Throughout the half-century between the Crimean War and the outbreak of the First World War, few countries confronted successive British governments with the complexity of problems posed by the Ottoman Empire. The distinctive feature of Britain’s Ottoman policy during this period was one of gradual change: the attitude of friendliness, which was evident in the Crimean War and the Eastern Crisis of 1877–8, and which was associated with such eminent British statesmen as Palmerston, Stratford Canning and Disraeli, turned to coldness and occasional hostility, epitomized in the person of Gladstone. 1 Enmity seemed to have reached its peak at Reval on the eve of the Young Turk Revolution of 1908. But the uniqueness of Britain’s policy towards the Ottoman Empire does not lie solely in the gradual deterioration of relations, which is not an infrequent diplomatic occurrence.

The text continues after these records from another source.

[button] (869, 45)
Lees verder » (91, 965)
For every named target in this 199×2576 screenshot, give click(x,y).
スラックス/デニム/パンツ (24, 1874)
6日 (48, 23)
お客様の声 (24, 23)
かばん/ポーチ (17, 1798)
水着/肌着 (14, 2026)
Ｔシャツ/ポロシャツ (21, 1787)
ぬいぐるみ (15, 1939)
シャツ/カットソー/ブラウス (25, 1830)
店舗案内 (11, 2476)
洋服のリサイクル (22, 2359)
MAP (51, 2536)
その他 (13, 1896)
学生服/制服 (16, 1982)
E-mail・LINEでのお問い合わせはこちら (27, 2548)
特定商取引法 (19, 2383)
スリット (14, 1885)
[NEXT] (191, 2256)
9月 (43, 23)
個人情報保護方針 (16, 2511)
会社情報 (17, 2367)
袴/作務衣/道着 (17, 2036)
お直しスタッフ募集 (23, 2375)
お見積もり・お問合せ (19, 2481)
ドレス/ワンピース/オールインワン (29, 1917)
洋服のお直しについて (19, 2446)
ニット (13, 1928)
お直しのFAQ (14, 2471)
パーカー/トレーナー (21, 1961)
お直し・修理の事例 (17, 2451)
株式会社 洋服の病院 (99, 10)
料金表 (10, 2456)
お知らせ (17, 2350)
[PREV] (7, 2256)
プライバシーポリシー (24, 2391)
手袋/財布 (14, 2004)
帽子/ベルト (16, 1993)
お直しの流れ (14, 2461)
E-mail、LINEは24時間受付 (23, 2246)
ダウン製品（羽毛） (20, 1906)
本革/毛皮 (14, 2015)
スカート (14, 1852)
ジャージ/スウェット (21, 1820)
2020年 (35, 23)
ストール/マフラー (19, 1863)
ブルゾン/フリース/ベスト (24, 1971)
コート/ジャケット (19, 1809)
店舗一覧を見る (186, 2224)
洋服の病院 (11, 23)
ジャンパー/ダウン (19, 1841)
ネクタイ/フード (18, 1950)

The significant factor was the bifurcate nature of Britain’s aims. Britain advocated that the Ottoman Empire be reformed from within, a clear case of foreign intervention in another country’s internal affairs; simultaneously, however, she claimed to defend its independence and integrity. As early as the Congress of Berlin, the pursuit of these two incompatible goals had demonstrably failed; nevertheless, it was not entirely abandoned. 2 Indeed, British demands for Reform became shriller and, from the Ottoman point of view, increasingly unpalatable and self-defeating.